◆ INSTRUCTIONS TO FOLLOW
Can you rewrite the material below as a Markdown table with the columns Row and Line? Start with the line containing "Open the project", go on through the line containing "Click inside the", number each row, and leave out any blank lines.

◆ RECORDS FOR THIS EXERCISE

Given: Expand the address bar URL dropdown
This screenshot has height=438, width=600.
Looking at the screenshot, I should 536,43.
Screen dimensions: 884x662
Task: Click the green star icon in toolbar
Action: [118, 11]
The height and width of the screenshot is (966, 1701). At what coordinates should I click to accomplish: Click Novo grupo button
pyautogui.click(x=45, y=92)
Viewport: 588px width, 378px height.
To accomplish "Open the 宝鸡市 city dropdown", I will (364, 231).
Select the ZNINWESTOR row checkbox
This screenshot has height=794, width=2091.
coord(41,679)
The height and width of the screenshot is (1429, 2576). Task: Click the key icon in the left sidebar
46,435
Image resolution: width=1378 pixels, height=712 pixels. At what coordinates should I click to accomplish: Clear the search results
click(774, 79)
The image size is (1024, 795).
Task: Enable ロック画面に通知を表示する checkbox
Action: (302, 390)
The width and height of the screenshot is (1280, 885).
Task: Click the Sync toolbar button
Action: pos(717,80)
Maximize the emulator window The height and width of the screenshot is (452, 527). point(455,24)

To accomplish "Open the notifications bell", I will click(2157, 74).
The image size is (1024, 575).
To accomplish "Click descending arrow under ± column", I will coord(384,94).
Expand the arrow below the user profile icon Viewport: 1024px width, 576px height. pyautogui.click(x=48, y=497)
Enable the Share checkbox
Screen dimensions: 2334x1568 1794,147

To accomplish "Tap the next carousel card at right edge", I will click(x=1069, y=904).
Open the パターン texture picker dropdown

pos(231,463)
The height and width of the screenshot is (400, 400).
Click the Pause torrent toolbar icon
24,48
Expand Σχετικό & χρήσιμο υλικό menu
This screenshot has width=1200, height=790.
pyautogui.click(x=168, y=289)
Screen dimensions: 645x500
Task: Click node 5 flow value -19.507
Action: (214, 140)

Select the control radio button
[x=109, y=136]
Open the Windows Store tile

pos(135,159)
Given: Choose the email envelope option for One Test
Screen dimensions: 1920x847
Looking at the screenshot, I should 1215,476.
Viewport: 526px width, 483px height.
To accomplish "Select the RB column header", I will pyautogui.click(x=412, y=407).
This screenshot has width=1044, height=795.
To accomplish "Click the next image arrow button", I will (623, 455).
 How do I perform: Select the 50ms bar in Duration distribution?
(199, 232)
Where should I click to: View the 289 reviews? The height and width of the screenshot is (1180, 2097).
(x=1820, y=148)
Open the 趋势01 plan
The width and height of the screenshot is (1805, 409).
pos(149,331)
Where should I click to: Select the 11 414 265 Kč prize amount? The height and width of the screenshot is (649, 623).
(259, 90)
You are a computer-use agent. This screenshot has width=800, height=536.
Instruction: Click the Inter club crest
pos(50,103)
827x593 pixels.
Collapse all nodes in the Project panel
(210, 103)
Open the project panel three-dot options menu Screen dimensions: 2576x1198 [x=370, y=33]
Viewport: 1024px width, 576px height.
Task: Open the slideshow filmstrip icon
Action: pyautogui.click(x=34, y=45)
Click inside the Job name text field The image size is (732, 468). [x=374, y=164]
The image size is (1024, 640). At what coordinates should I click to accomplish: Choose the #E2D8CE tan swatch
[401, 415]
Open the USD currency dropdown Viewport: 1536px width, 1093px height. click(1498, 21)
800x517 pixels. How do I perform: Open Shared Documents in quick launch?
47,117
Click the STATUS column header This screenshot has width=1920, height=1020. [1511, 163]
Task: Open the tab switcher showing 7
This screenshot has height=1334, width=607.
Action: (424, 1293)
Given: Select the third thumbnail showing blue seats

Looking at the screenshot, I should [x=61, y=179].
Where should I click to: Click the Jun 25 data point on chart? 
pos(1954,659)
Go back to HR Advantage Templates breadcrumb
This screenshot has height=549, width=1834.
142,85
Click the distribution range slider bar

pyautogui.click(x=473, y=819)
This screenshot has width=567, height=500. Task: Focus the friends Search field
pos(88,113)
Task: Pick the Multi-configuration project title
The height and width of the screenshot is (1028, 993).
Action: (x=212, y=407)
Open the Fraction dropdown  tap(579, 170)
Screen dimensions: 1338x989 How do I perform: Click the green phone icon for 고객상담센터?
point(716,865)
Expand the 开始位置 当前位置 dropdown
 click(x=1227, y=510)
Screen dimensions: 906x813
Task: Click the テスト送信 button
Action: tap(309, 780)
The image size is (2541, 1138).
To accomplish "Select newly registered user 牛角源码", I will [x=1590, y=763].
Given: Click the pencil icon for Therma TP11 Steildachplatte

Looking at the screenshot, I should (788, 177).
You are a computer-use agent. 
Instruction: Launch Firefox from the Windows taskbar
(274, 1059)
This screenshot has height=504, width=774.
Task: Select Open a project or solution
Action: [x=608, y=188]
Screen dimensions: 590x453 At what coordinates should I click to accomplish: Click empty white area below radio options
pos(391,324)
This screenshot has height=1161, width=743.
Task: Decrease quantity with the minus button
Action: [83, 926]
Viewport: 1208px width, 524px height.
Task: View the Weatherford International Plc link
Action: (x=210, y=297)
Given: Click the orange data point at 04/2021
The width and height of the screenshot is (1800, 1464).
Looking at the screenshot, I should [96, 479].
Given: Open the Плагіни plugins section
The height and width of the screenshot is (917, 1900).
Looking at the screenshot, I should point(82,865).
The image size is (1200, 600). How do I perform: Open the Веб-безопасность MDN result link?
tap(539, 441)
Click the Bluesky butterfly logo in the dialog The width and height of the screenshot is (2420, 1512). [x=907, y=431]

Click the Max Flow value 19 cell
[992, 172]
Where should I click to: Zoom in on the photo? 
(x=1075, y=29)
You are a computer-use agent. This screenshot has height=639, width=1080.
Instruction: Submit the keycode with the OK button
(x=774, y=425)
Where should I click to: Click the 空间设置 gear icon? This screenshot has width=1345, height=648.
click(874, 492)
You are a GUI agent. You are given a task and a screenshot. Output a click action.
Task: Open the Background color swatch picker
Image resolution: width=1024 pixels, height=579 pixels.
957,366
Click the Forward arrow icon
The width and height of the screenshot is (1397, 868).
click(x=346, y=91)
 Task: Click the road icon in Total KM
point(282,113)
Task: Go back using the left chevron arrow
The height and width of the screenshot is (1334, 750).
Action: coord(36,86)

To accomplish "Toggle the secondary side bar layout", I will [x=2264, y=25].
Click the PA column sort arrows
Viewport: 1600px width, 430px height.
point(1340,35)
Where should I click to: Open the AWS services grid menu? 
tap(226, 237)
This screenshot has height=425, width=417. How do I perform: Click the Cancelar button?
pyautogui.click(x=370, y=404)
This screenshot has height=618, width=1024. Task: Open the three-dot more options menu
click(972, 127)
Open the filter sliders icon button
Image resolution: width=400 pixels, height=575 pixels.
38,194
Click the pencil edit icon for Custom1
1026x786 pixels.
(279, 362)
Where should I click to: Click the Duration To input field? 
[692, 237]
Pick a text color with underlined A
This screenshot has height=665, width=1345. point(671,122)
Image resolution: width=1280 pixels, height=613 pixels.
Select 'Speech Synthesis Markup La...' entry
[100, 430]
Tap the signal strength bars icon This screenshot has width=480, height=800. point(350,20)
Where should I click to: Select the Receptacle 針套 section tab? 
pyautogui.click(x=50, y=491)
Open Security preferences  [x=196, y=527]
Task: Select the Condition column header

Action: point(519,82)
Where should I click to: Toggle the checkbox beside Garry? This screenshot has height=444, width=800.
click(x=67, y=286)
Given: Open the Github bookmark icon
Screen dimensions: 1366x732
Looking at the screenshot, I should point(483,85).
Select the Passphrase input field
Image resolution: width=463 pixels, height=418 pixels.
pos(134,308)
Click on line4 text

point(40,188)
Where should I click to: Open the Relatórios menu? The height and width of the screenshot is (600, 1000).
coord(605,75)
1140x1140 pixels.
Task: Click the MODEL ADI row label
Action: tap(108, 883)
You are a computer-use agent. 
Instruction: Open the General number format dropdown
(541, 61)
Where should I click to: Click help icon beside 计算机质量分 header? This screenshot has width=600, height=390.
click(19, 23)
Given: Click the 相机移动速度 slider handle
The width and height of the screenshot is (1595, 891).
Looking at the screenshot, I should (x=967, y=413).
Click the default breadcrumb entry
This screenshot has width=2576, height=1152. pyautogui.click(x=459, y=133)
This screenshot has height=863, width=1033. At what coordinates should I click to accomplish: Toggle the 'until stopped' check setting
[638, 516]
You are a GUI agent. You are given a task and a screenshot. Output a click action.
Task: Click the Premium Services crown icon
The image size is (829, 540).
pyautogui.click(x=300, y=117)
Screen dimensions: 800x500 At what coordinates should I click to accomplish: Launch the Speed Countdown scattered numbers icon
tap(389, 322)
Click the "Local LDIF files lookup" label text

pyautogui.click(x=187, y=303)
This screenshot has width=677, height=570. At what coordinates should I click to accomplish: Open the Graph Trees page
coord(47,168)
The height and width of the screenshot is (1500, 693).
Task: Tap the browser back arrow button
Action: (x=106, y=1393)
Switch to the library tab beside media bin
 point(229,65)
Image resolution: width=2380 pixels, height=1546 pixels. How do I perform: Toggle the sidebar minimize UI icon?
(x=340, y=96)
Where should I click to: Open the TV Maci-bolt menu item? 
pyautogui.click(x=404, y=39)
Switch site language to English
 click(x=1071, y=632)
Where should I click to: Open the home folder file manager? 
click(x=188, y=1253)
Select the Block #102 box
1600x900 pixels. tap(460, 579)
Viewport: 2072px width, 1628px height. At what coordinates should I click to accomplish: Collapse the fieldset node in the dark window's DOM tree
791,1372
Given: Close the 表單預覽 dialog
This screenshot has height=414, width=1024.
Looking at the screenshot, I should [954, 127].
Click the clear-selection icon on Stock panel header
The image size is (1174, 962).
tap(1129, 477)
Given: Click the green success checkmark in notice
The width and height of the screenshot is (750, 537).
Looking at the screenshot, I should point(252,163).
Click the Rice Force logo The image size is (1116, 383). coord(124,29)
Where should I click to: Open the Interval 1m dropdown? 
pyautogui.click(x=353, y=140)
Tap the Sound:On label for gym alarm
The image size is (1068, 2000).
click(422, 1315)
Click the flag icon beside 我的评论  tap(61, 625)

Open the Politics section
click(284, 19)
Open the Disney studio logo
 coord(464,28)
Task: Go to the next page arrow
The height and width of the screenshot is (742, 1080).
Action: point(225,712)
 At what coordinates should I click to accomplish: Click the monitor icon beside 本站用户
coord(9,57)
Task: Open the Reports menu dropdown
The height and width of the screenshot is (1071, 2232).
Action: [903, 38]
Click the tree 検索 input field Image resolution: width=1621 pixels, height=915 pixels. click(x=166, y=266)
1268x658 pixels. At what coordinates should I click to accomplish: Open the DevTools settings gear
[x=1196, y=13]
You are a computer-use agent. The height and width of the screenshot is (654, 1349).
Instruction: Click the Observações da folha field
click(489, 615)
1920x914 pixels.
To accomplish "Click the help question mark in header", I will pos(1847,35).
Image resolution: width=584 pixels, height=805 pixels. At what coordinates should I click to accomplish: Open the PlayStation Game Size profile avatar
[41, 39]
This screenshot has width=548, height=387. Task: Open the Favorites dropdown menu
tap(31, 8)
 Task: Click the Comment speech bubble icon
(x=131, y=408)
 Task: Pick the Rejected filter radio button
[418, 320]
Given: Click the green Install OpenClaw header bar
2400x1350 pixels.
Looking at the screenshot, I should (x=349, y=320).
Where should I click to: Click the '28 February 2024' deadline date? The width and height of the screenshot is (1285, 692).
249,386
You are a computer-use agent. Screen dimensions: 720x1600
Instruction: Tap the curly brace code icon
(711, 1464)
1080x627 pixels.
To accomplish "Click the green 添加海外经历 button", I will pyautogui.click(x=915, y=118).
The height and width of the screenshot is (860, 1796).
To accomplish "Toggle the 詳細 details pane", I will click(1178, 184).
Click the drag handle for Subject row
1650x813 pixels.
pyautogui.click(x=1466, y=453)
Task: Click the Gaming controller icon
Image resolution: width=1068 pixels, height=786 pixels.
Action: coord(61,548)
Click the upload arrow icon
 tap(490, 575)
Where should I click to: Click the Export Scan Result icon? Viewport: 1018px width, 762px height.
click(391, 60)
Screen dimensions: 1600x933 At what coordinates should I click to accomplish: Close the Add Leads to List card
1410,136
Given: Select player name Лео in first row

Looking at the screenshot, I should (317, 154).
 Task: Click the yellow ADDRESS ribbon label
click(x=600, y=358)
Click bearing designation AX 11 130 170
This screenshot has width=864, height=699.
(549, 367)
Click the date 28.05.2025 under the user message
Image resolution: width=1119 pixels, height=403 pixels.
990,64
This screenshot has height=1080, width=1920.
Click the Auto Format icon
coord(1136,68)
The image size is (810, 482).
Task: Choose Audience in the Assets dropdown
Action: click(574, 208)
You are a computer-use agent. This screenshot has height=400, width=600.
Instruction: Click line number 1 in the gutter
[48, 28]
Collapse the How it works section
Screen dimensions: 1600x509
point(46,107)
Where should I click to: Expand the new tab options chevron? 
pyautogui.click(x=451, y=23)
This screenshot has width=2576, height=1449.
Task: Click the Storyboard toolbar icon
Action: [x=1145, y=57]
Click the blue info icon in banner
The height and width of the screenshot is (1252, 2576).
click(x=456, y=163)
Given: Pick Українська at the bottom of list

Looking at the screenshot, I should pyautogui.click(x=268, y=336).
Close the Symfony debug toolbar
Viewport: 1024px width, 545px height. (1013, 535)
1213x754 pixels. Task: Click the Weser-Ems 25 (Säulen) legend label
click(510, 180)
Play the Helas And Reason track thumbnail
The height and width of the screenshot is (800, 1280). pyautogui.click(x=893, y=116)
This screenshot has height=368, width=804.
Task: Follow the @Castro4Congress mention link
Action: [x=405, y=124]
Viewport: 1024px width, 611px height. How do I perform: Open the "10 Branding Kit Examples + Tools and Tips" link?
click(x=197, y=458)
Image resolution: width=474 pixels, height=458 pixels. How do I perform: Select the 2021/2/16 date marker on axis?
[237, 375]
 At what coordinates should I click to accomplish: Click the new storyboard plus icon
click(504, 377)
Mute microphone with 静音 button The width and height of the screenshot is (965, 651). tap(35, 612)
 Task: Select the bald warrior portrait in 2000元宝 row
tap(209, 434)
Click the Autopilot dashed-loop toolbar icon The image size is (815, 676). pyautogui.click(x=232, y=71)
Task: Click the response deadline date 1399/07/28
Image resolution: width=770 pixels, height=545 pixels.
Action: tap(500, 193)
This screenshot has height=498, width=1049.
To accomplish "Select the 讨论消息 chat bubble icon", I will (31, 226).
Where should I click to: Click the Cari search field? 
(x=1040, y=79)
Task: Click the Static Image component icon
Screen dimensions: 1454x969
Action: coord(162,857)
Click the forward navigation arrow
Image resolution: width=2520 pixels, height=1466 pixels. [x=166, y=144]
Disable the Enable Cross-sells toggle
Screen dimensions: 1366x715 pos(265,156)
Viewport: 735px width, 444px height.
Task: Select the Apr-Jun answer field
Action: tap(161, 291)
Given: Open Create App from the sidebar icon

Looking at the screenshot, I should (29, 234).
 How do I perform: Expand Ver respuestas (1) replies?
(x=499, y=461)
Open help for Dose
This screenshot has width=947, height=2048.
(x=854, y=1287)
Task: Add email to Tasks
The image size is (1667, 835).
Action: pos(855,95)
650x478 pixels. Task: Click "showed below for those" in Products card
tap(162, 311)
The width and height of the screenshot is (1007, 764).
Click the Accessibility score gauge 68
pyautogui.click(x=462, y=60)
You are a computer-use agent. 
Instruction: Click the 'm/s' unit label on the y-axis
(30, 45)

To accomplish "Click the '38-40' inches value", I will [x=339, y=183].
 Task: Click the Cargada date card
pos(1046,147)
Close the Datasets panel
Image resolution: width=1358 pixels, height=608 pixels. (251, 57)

◆ ANSWER IN FULL
| Row | Line |
|---|---|
| 1 | Open the project panel three-dot options menu Screen dimensions: 2576x1198 [x=370, y=33] |
| 2 | Viewport: 1024px width, 576px height. |
| 3 | Task: Open the slideshow filmstrip icon |
| 4 | Action: pyautogui.click(x=34, y=45) |
| 5 | Click inside the Job name text field The image size is (732, 468). [x=374, y=164] |